Только как все это сделать? Если бы он подготовился заранее, все можно было бы разыграть как по нотам. Поручить кому-либо из подчинённых вызвать его к телефону, извиниться перед бароном, попросить подождать. А самому тем временем… Да что об этом думать? Теперь, когда Гольдринг вошёл неожиданно, надо полагаться исключительно на свою находчивость. Что-нибудь сообразить! Только вот с чего начать разговор, чтобы задержать Гольдринга, и как повернуть так, чтобы одним выстрелом убить двух зайцев: попросить денег и одновременно проверить барона?

— Так чем же я могу быть полезен?

— Видите ли, — Кубис медленно подбирал слова, — мне очень бы хотелось знать ваше мнение по ряду вопросов, связанных с моей работой. Я имею в виду агентурную разведку, которой имею честь руководить.

— Охотно отвечу на все ваши вопросы…

— Вы работали в России и, конечно, знакомы с практикой русских. Скажите, когда советская контрразведка раскрывает нашего агента и арестовывает его, есть ли у него какие-либо шансы на спасение?

— Не больше, чем у рыбы, лежащей на сковороде, попасть обратно в речку.

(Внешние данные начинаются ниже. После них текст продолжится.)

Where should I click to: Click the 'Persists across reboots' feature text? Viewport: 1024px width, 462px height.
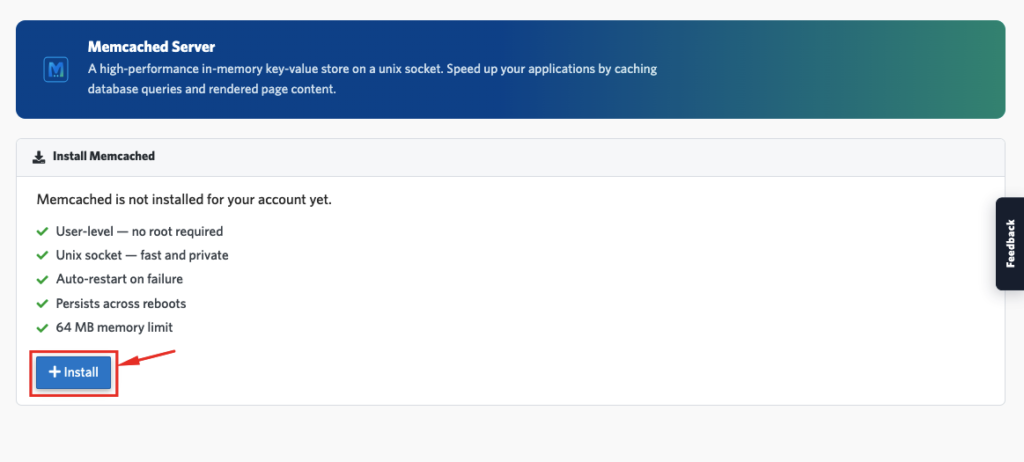click(121, 304)
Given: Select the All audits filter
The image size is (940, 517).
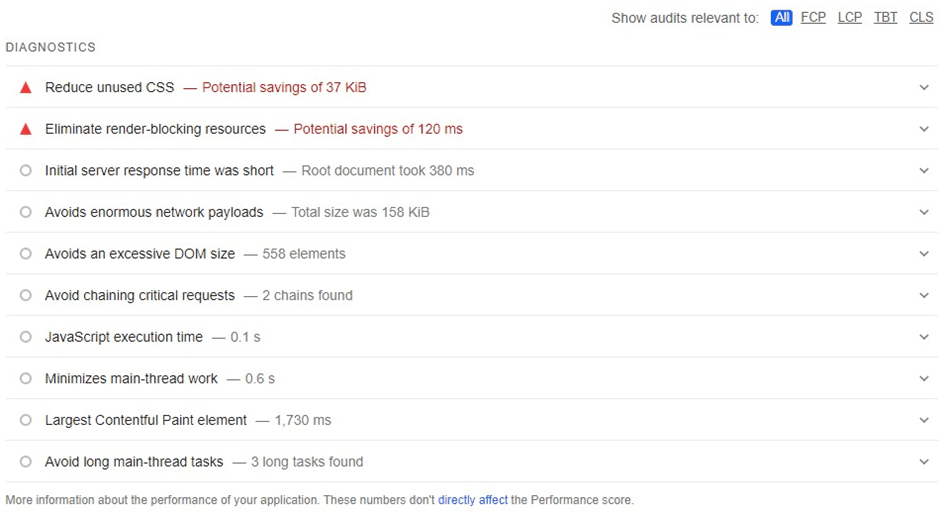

В мирное время наш разведчик ещё может рассчитывать на какие-то смягчающие обстоятельства, как-то: чистосердечное признание или ещё что-либо… Но во время войны… Вы сами знаете: законы военного времени всегда суровы.

— А если наш агент, чтобы спасти себе жизнь, или за высокую награду, согласится работать на советскую разведку?

— О, такие случаи исключены! — убеждённо сказал Гольдринг. — Дело, видите ли, в том, что кадры советской разведки подбираются по совершенно иным принципам, чем у нас, где обращаются к услугам платных агентов. Советская разведка, к сожалению, тем и сильна, что её сотрудники — люди идейные, я бы даже сказал — фанатики, которые работают не ради денег.

— Да, да…— гауптман Кубис замолчал, подыскивая зацепку, чтобы перейти к вопросу, который больше всего интересовал его сейчас. Помог ему сам Гольдринг.

— Простите, герр гауптман, что я вас прерву, — произнёс он небрежно, — меня просто угнетает мысль, что я немного виноват перед вами. Да, да, выслушайте меня, а потом уже протестуйте. Видите ли, вчера я напросился к вам в ученики, когда вы сели играть в бридж, и совершенно естественно отвлекал вас, нервировал тем, что всякий раз заглядывал в ваши карты… О, я всегда сам очень нервничаю, когда сажусь играть в шахматы и кто-то сидит у меня за спиной. Итак, я чувствую, что в вашем проигрыше значительная доля моей вины. Я очень прошу не обижаться и правильно понять меня. Вчера мне показалось, что у вас есть кое-какие затруднения, ну, с этим, Шульцем…

— К сожалению, вы угадали, барон, я действительно задолжал майору Шульцу триста пятьдесят марок и, если говорить честно, прямо не знаю, как выйду из этого положения.

— О, какие пустяки! Я буду просто счастлив, если вы согласитесь, чтобы я одолжил вам эту мелочь.

Гольдринг вынул из заднего кармана пачку новеньких банкнот и вопросительно взглянул на Кубиса.

— Я безмерно благодарен вам, дорогой барон, и хотя мне очень неудобно… Ведь мы с вами так мало знакомы…

— Чувство искренней симпатии часто зарождается после первой же встречи, — смеясь, поклонился Гольдринг, — верно ведь?

— Вы настоящий офицер, дорогой барон! — с облегчением воскликнул Кубис. — Честное слово, я охотно воспользуюсь вашей любезностью, конечно, на очень короткий срок.

— О, можете не спешить… Здесь триста пятьдесят марок, этого хватит?